TASK BRIEF: Quote the records starting with the line that contains "The height and" and going on through the line that contains "Action: click(568, 566)", word for word, leaving the pictures out of your answer.

PROVIDED DATA:
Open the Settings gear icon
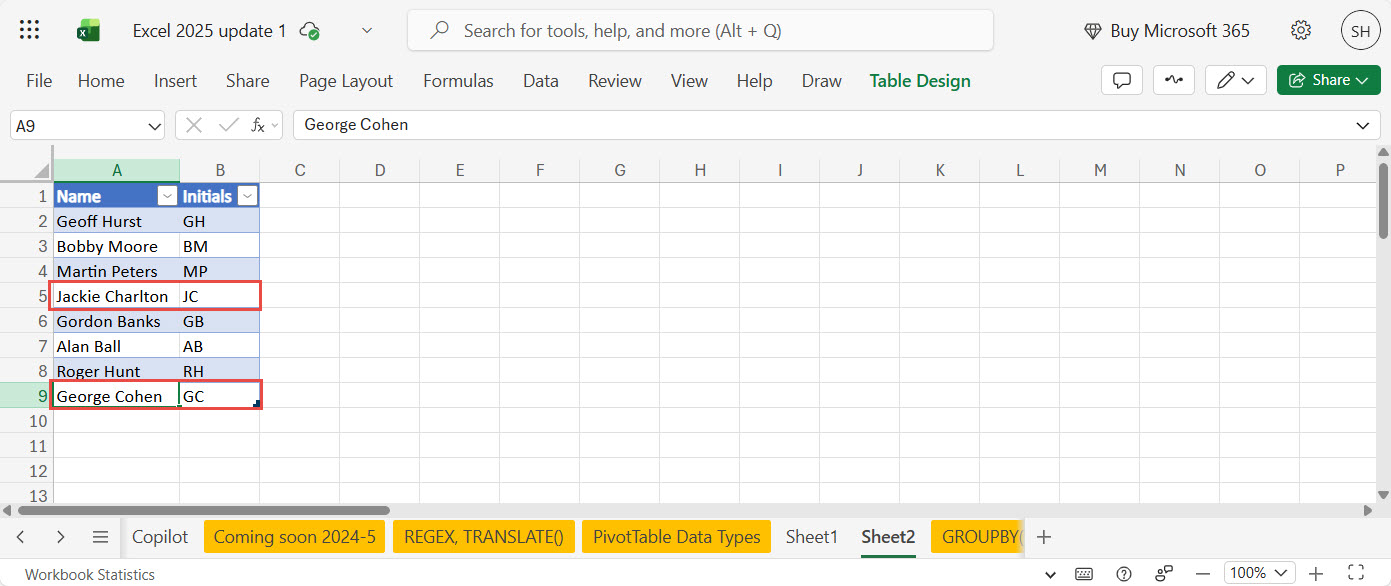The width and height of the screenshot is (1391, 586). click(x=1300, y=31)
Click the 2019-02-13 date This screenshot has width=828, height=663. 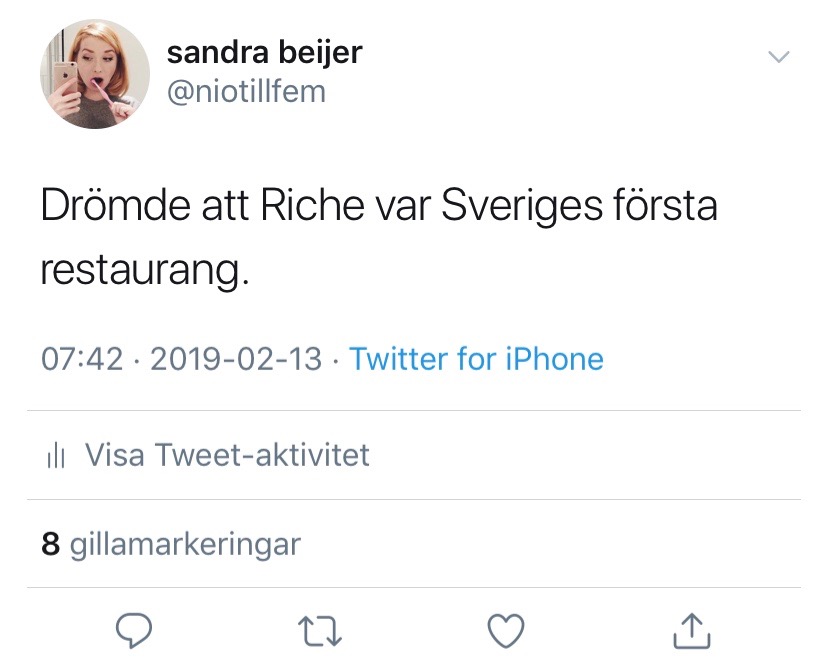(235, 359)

--

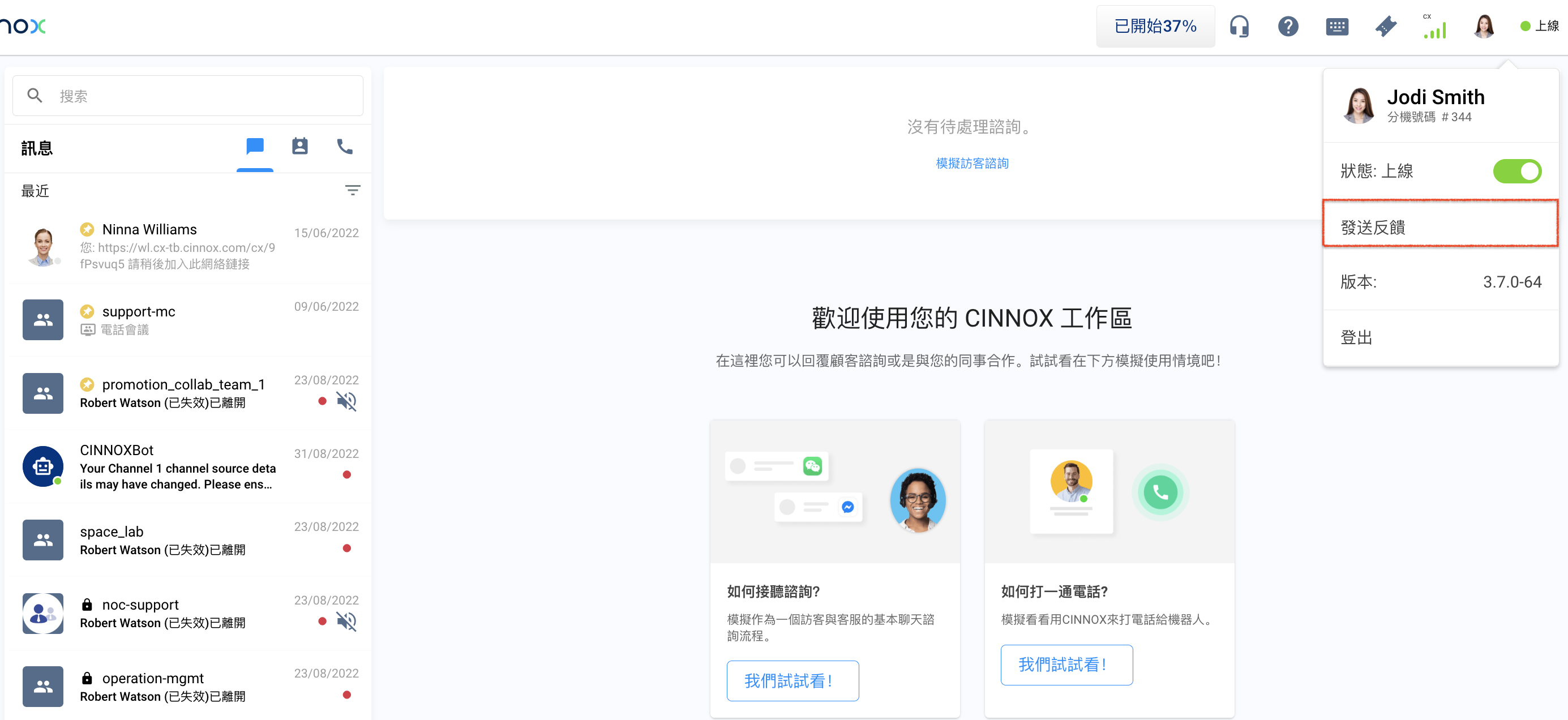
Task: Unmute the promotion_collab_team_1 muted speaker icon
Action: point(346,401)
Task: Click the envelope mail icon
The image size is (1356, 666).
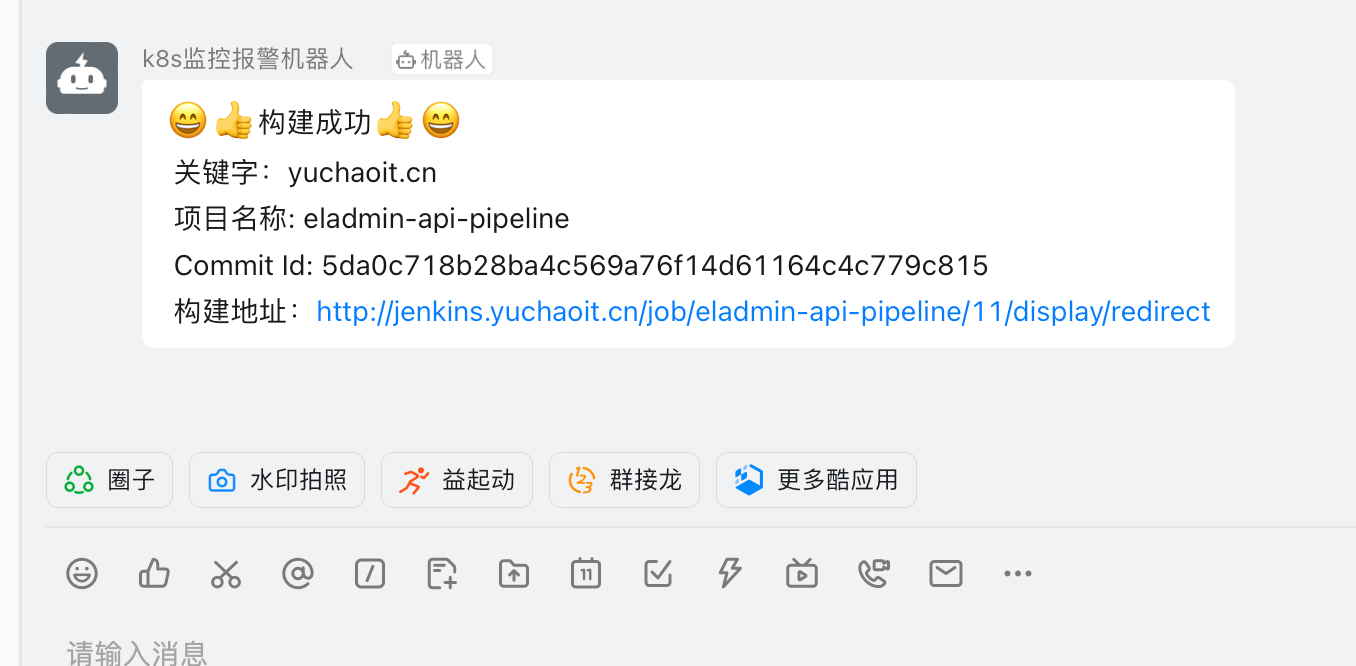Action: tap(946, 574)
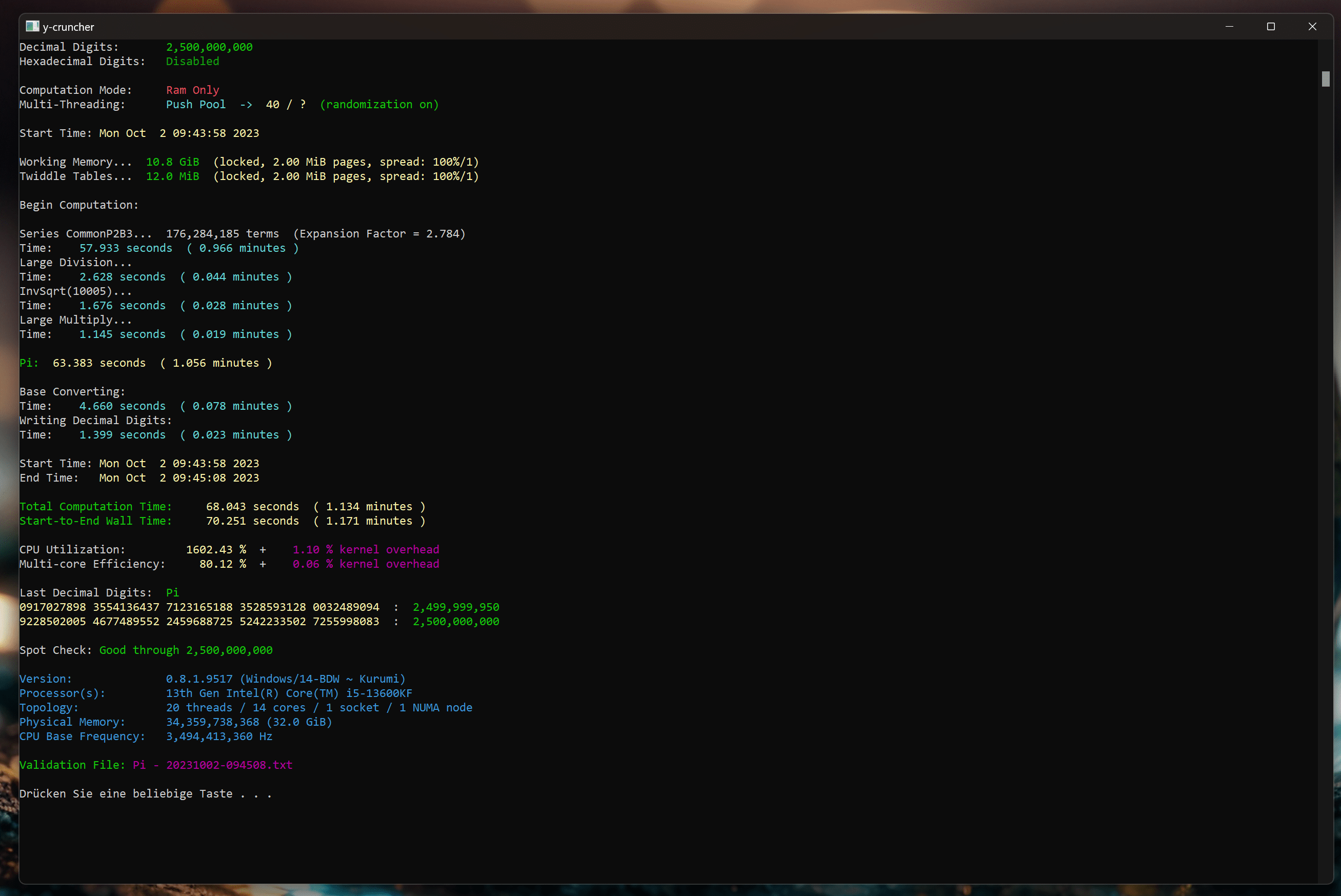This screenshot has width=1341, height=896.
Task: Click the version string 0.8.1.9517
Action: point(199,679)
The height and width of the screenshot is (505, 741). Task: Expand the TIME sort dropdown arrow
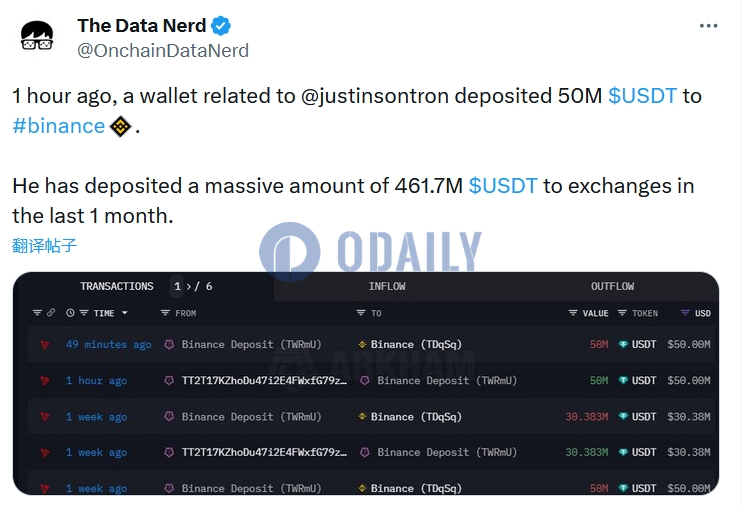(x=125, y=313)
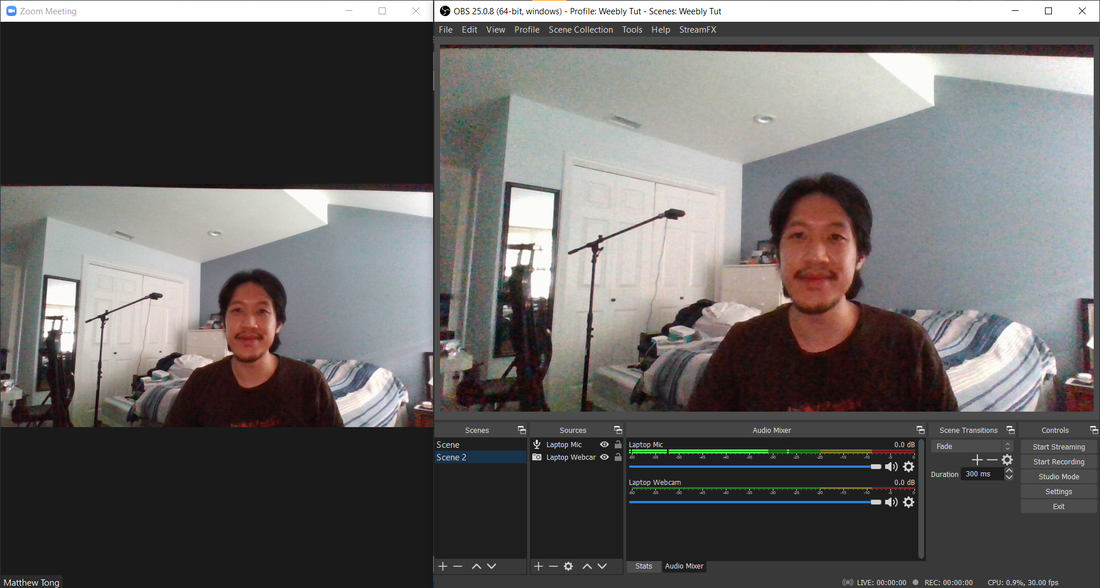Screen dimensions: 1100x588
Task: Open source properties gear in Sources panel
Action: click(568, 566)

FULL SOLUTION:
The height and width of the screenshot is (505, 741). Task: Expand the TIME sort dropdown arrow
(x=125, y=313)
Screen dimensions: 1100x588
Task: Open source properties gear in Sources panel
Action: click(568, 566)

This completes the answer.